_EXTRACTED TEXT_:
⟨

However, these techniques have many disadvantages. For example, they are costly, consume high energy, have potential of secondary pollution and are only valid within a range of Cd concentration (Lamet al., 2019; Khan et al., 2020). Moreover, most of the conventional techniques do not provide 100% heavy metal removal with restrictions on pH variation (Ahluwalia and Goyal, 2007; Kumar et al., 2015), are efficient at only smaller concentrations (Kumar et al., 2015; Antunes et al., 2003), produce toxic sludge and waste products, and need high exploitation and recycling costs (Oboh et al., 2009; Kumar et al., 2015). Being environmentally friendly, biotechnology techniques have received significant attention. In addition, they provide high heavy metal removal efficiency, consume less energy, and are carried out at lower pressure and temperature (Fulekar, 2010; Singh et al., 2014). However, availability of selected biomass types for the biosorbent is of primary importance. Biosorbents can be nature based (e.g., bacteria, fungi and algae) or from industrial and agricultural wastes. Several studies have used biosorbents for dye and metal treatments (Vieira, 2000; Kumar and Pavithra, 2018).

⟩

_MATERIAL PROVIDED_:
⟨

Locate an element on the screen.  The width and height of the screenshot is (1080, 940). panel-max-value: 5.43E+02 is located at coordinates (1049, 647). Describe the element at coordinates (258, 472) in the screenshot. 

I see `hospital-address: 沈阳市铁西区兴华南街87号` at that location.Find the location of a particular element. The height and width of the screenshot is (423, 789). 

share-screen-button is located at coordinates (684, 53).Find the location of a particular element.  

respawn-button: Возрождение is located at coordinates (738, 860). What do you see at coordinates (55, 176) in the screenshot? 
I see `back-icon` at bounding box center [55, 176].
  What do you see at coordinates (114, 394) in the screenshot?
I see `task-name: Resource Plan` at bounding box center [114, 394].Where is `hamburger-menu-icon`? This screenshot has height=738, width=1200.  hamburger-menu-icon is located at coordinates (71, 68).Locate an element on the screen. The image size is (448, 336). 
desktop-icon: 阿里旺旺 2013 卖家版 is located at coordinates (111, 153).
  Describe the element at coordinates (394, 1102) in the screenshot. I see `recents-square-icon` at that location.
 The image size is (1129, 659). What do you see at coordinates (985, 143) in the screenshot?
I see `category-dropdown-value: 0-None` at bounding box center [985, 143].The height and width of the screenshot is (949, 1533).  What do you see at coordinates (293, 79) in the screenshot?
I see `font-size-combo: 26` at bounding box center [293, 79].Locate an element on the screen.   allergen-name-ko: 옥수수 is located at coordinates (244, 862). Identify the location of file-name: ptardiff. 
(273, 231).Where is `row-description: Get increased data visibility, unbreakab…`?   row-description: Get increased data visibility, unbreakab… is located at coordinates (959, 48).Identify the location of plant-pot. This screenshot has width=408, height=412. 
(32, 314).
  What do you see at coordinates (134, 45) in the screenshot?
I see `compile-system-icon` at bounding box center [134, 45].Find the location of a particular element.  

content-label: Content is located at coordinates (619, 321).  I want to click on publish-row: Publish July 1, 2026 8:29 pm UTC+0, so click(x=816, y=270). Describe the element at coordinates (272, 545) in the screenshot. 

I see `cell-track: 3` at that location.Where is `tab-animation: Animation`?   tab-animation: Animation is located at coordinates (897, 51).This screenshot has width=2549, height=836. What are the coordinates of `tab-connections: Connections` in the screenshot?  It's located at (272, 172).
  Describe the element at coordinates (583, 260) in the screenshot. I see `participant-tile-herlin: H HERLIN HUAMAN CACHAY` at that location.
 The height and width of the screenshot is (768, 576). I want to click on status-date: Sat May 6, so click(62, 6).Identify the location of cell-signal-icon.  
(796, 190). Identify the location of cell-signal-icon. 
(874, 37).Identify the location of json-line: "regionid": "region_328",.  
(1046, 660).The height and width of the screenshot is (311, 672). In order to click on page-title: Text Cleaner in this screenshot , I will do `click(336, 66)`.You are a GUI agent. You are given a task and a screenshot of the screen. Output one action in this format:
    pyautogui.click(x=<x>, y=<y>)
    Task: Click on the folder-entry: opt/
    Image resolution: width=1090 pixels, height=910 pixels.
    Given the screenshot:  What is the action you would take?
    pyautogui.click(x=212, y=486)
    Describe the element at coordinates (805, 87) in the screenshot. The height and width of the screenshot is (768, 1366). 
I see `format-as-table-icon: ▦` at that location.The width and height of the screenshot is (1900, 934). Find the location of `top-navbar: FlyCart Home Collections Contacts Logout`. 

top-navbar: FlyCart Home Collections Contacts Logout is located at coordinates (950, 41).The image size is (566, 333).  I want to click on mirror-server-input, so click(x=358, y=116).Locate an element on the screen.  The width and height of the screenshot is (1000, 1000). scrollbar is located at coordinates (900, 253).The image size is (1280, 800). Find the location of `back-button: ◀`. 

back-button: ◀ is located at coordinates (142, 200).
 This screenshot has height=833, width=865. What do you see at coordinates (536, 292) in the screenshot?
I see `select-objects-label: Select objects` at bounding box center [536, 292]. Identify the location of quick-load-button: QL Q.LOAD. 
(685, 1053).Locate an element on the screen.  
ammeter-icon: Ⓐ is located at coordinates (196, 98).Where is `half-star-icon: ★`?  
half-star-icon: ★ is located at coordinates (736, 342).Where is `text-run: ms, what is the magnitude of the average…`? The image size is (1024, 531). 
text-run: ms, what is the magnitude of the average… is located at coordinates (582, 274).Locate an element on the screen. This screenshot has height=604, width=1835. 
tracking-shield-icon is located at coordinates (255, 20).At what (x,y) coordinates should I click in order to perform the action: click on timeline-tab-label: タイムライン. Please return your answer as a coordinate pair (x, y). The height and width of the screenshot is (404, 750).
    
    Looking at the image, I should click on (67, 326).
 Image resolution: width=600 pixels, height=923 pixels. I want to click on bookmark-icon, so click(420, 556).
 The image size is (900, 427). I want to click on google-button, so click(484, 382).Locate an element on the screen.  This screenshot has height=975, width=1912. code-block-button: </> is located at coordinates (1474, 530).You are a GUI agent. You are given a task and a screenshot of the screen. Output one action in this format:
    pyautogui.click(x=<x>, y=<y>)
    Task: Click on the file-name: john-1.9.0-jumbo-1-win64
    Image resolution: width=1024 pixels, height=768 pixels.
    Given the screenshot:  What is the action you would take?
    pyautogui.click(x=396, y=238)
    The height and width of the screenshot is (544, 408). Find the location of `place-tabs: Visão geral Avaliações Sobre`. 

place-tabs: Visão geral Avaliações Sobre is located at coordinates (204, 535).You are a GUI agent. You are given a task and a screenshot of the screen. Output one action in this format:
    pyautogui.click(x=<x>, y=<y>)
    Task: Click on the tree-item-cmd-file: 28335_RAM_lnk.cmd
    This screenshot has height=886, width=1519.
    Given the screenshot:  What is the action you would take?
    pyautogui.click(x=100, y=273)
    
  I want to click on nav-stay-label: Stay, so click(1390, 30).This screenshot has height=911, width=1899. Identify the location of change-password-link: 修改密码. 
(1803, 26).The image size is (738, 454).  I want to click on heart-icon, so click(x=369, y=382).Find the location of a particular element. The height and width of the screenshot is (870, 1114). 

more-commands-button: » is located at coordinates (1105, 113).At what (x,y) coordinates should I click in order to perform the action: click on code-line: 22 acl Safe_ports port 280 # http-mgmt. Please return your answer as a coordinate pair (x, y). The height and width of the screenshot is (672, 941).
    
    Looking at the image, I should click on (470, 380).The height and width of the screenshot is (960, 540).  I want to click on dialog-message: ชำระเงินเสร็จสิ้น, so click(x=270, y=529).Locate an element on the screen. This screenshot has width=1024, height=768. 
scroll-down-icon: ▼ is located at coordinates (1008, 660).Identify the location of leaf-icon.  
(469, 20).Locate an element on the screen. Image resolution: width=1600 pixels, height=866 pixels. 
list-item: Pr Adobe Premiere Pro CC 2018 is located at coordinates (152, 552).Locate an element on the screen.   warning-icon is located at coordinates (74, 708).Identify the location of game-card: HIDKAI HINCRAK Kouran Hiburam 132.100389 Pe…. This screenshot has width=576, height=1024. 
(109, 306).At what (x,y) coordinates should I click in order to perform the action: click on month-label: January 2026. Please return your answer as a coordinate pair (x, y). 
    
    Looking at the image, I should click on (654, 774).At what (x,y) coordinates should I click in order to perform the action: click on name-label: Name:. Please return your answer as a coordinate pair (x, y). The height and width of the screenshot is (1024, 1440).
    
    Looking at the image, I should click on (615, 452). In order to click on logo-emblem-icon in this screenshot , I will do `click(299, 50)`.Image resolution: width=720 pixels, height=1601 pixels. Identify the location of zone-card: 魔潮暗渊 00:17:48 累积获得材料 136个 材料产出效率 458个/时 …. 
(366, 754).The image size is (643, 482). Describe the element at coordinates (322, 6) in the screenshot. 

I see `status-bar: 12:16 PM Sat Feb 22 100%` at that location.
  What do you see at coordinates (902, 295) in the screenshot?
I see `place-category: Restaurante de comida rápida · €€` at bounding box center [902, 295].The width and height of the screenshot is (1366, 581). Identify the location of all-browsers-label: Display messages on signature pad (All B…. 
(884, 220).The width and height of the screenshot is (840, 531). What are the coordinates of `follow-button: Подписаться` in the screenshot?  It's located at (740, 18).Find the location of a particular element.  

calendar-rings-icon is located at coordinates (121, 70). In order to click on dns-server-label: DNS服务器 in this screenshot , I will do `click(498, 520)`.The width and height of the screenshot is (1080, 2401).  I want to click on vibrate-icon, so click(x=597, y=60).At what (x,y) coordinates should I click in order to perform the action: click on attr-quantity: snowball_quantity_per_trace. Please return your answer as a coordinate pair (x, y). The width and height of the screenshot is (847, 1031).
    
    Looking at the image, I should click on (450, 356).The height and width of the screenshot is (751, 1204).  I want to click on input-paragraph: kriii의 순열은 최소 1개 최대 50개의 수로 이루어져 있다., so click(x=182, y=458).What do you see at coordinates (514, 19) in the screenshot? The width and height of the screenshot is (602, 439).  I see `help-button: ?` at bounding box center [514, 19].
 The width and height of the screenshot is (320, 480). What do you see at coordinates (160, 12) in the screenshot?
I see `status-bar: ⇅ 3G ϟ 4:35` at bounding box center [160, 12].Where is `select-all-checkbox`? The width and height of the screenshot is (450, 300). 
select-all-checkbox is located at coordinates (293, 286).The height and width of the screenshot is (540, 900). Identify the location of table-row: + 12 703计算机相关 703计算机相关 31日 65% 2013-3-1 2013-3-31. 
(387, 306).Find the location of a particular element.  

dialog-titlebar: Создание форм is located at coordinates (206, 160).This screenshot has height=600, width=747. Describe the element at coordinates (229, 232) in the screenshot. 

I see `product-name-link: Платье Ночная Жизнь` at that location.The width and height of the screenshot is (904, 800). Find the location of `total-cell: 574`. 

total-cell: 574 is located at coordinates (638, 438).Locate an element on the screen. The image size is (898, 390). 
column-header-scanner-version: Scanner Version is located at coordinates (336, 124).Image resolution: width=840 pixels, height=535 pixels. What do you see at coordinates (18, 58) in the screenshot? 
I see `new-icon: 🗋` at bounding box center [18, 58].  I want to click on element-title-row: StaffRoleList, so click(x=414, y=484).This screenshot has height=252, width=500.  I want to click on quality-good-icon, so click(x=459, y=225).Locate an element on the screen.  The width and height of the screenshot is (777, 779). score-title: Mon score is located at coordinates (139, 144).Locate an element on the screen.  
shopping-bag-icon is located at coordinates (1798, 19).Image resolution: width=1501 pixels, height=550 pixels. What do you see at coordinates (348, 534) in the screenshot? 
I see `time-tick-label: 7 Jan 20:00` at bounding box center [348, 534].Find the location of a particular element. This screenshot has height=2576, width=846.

⟩

_TASKS AND EXERCISES_:
- a) From the passage on heavy metal removal, list every advantage it gives for biotechnology techniques.
- b) Resume the passage on heavy metal removal, picking up right after its final sentence.

_EXERCISE ANSWERS_:
- a)
- They are environmentally friendly.
- They provide high heavy metal removal efficiency.
- They consume less energy.
- They are carried out at lower pressure and temperature.

- b)
Phytoremediation is any process that use algae to bioremediate contaminated water and wastewater (Phang et al., 2015). The characteristics of algae involve a high ratio of surface area to volume, high heavy metals tolerance, growth possibility either autotrophically or heterotrophically, the ability for genetic manipulation, phytochelatin expression and phototaxy (Kumar and Gunasundari, 2018). Biosorption using blue-green algae (cyanobacteria) is rich in vitamins and proteins. The biomass can absorb and adsorb heavy metals from aquatic solution even when the cells are dead. Unlike conventional methods, cyanobacteria processes do not produce polluting sludges, are highly effective, easy to operate and cost effective for treating large quantities of wastewater with low contaminant concentrations (Garnham et al., 1992; Prakash and Awasthi, 2013). Cyanobacteria are exemplary biosorbents and are commonly found in ecosystems of water and soil (Chojnacka and Noworyta, 2004; Cepoi et al., 2016).
There were three objectives of this study; i) evaluation of the removal efficiency of Cd in aqueous solution by two cyanobacteria species (Nostoc muscorum and Anabaena variabilis) in a specially designed laboratory pilot scale experiment, ii) investigation of the influence of various concentrations of Cd on algae growth parameters, and iii) treatment of wastewater to the world health organization (WHO) standard for reuse for agrarian activities.